These crass remarks give us an insight into the author’s politics. His hostile words are saturated with a liberal outlook. “Single-mindedness” is conflated with “cold-blooded ruthlessness”. Without “single-mindedness” the Soviet government – faced with 21 foreign armies of intervention, and fighting for its survival – would never have won. Henderson’s views are typical of those historians who use “facts” to fit their preconceived narrative. You begin with a common prejudice and then seek to justify it by every means available. This has been the stock-in-trade of every bourgeois biographer of Lenin.

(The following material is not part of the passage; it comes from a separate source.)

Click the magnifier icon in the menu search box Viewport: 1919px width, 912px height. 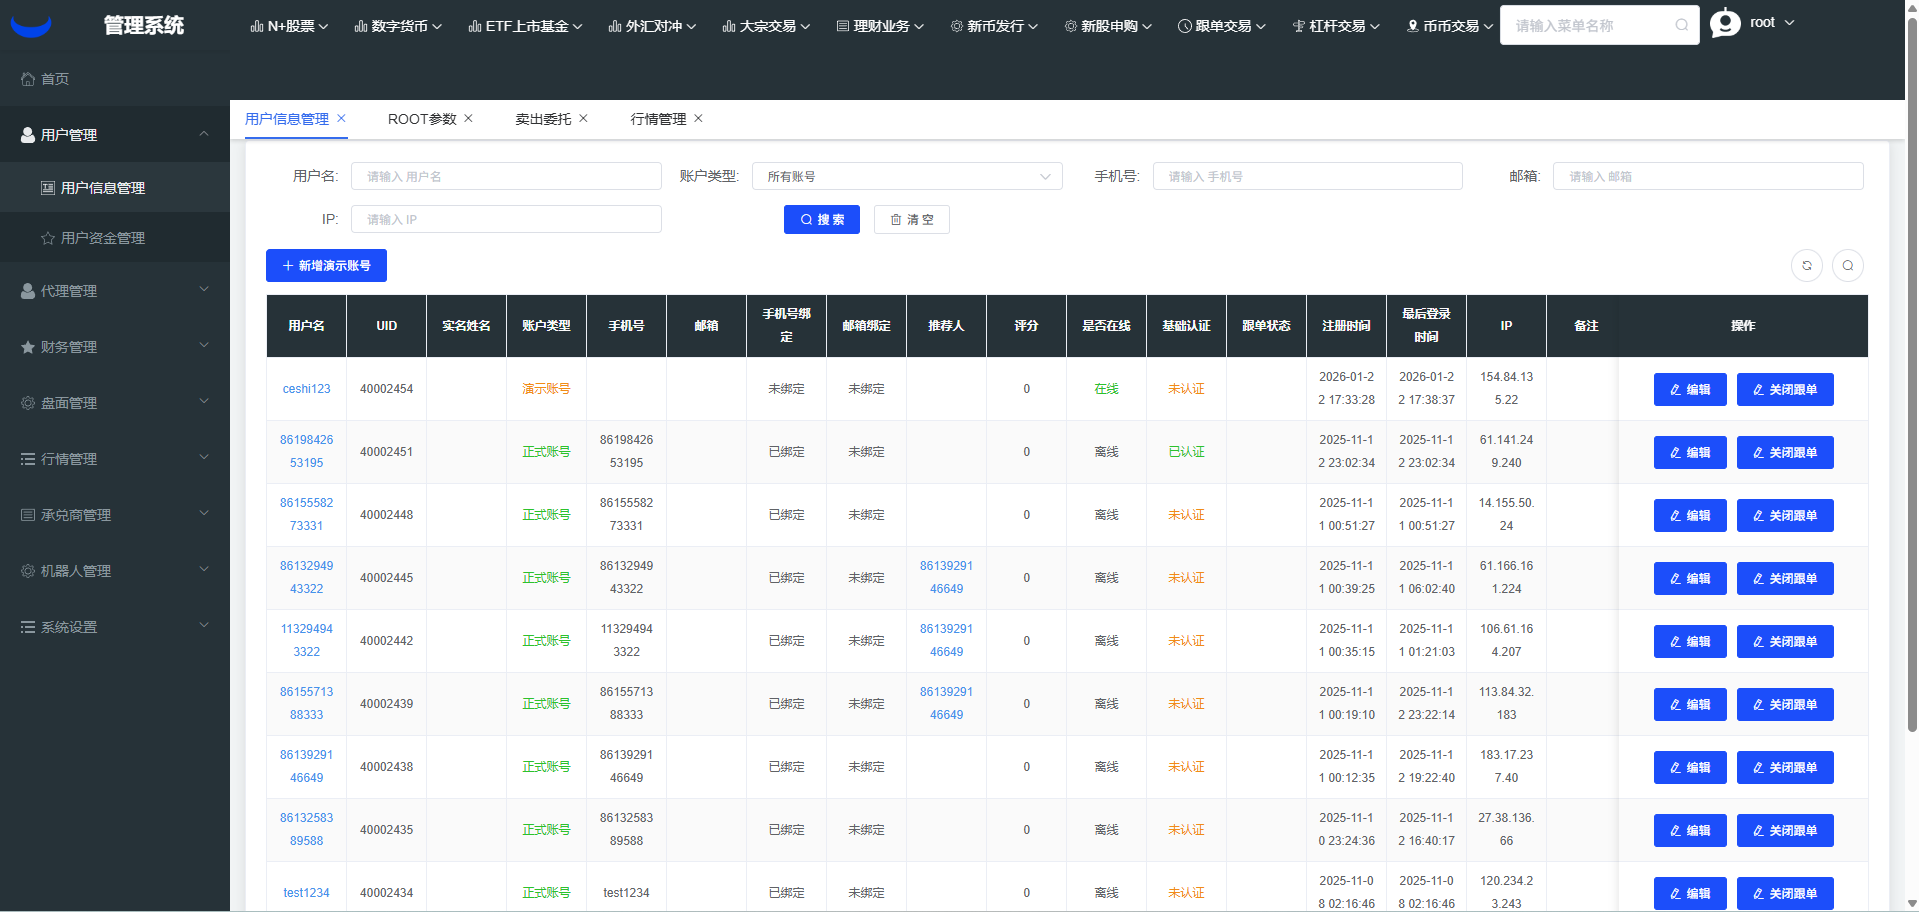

Lenin and the Bolsheviks were certainly determined. There is no doubt about that, a fact that is very much to their credit. They were fighting to overthrow the Tsarist regime, which was no genteel tea party! They made colossal sacrifices to this end. On Lenin’s first visit to London in 1902, his thoughts were very much of professionalising the work of the party. It was serious business that required a serious organisation, which he outlined in his book, What is to be Done? Amateurish methods had to be abandoned and the work placed on a proper footing. Of course, such thoughts are completely alien to the bourgeois historians of Bolshevism, who cannot comprehend such sacrifice or commitment to a revolutionary cause.

Henderson’s book is peppered with fruitless speculation, which often seems to have been included merely to pad out the book. For instance, he writes at length about Takhtarev’s personal history and political evolution, despite the latter being a political non-entity in the grand scheme of things. In doing so, he lays great stress on Lenin’s supposed past romantic feelings towards Apollinaria, and how they supposedly coloured Lenin’s relations with the couple.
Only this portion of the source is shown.